If you haven't tried a homework project, I would suggest you do. The results are incredible. For a starting point, try out some of my math projects or book reports, the formats are simple and will help guide you and your kiddos through the projects.
Politicians say that class size doesn't matter. They say that the class size data shows that what the teacher does is more important than the number of students in your room. Any teacher can tell you that this isn't true. Here is my true life story about why and how class size matters in students' success.
This year has been challenging me. I feel tired faster. I'm having a harder time keeping up with planning and grading. I'm not using as many differentiated instructional strategies as I usually do. It's taking me longer to cover certain topics and there are so many "extras" we haven't done yet that I normally have introduced by this time of the year.
I couldn't figure out why I was having a harder time until my husband made a comment the other day. He said "You're trying to do everything you did for a class of 16, but now you have 24." This was a great "aha!" moment for me. He's absolutely right. Last year I was able to do a lot with my students and a lot more for my students because there were less of them. Eight kids may not seem like much of a class size reduction, but when you're trying to differentiate for the specific needs of your students, fitting eight more students into small groups and one-on-one conferences can really throw you off, even if some of them receive special services with other teachers.
Last year I taught at a charter school in a different part of town. There were less "extra" services available to me in the way of specialists and support teachers. However, my class sizes were kept drastically smaller. This year I have moved to a "regular public school" to be closer to home. I'm not knocking the school at all. The teachers I work with are fabulous and administration is very helpful. We have quite a few specialists and support teachers. However, because of our budget, the class sizes are bigger. I have 24 kids in my class. 24 kids with different levels, different needs and different backgrounds. I've had quite a few people tell me I have a "small class". I guess when the some classes have 27 - 30 kids, that's true. It's all about perspective, isn't it? But of course my previous experience has given me a different perspective too. And it's this perspective that got me thinking:
What do we give up in order to teach a larger class? Or more specifically, what do the students give up?
With a larger class size, I have less time for one-on-one conferences. I have less time for small group reading and small group math. Of course this means that as a teacher, I often prioritize those with the greatest needs. This means that if a student has greater abilities, they don't get as much of my attention. Additionally, these higher achieving students are also used as peer tutors and asked to help other students out, often taking on an almost grown up role. When I had a smaller class, I worked on novel studies with these higher achieving students and I didn't rely on them as much as peer tutors. They got a much more equal share of my attention.

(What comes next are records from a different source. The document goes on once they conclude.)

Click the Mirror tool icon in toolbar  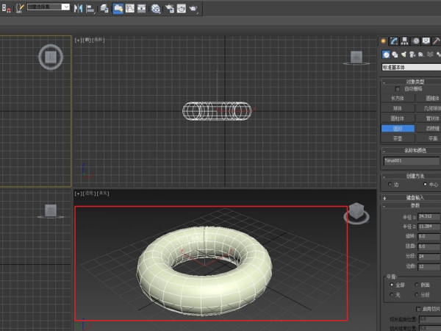[x=78, y=8]
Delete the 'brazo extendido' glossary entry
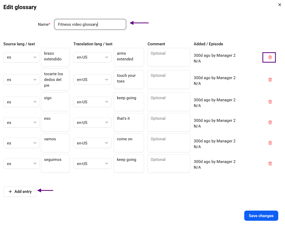285x227 pixels. (270, 57)
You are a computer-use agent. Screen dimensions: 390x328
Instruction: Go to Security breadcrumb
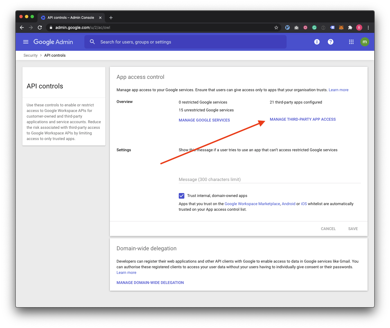click(31, 55)
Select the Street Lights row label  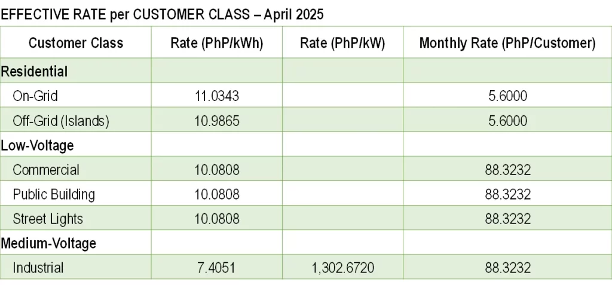pyautogui.click(x=48, y=219)
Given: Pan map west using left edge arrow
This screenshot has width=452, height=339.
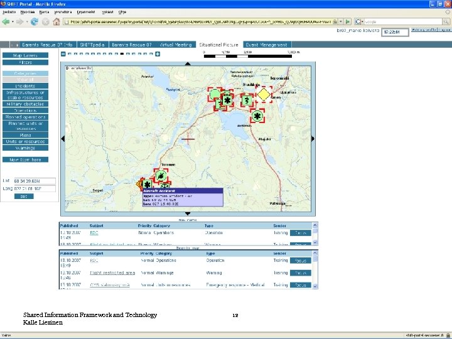Looking at the screenshot, I should click(62, 138).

In larger classrooms, higher achieving students receive less of a push. They spend more time helping other students and less time exploring their own interests. Lower achieving students receive less individualized instruction. They spend more time being helped by students and less time being helped by a teacher. Overall, we tend to "teach to the middle" more in larger classrooms and this really doesn't do the needs of our students justice..
Calmer, more peaceful classrooms:
Students who have behavior problems often behave worse in larger classrooms because they can't have the attention they need when they are just beginning to be distracted. This causes bigger behaviors than you would see in a classroom with less students because it's harder to "nip it in the bud".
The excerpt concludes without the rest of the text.